─── Record excerpts ───

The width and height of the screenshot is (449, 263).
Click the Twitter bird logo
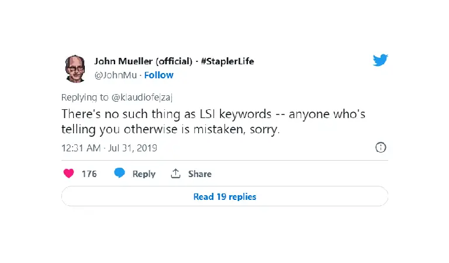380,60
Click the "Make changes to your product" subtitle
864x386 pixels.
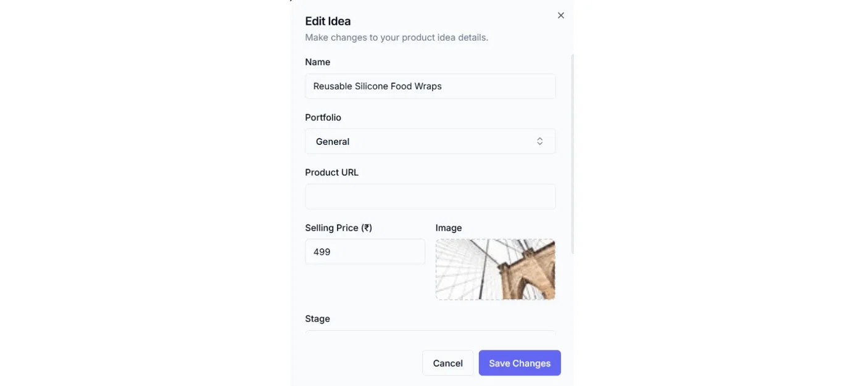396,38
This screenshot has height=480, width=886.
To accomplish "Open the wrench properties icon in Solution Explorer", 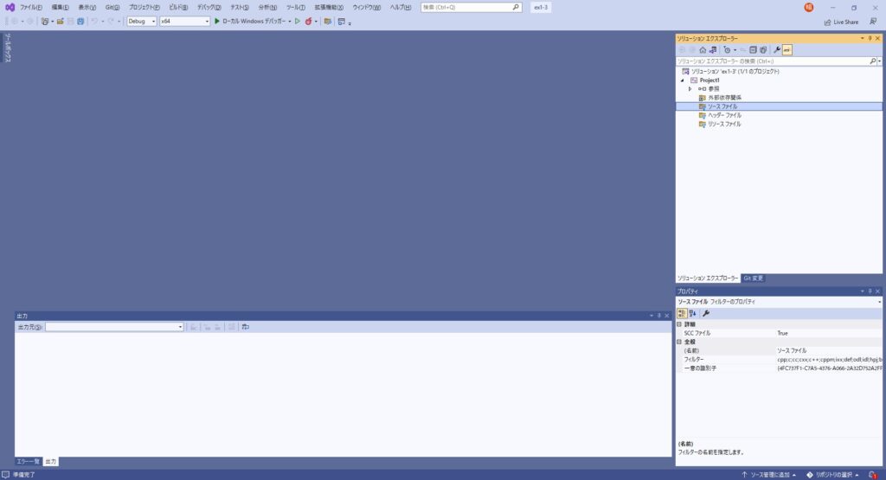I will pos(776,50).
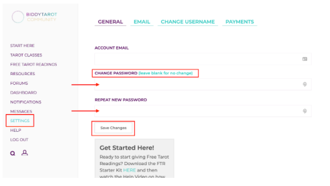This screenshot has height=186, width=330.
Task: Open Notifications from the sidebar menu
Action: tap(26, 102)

───
─── Record excerpts ───

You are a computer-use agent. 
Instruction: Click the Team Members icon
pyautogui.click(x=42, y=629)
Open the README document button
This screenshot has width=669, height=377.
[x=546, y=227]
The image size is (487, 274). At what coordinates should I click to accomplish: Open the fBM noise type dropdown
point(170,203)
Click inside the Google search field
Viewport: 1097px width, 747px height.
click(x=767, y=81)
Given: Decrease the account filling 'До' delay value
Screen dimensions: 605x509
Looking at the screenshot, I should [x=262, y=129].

───

- _Exercise aim_: Pictures are to be left out. Write out only the lines above starting at the one with "The width and" and ending at the one with "This screenshot has height=480, width=886.", both lines included, exactly.

- _Finished task_:
The width and height of the screenshot is (449, 263).
Click the Twitter bird logo
380,60
Click the "Make changes to your product" subtitle
864x386 pixels.
396,38
This screenshot has height=480, width=886.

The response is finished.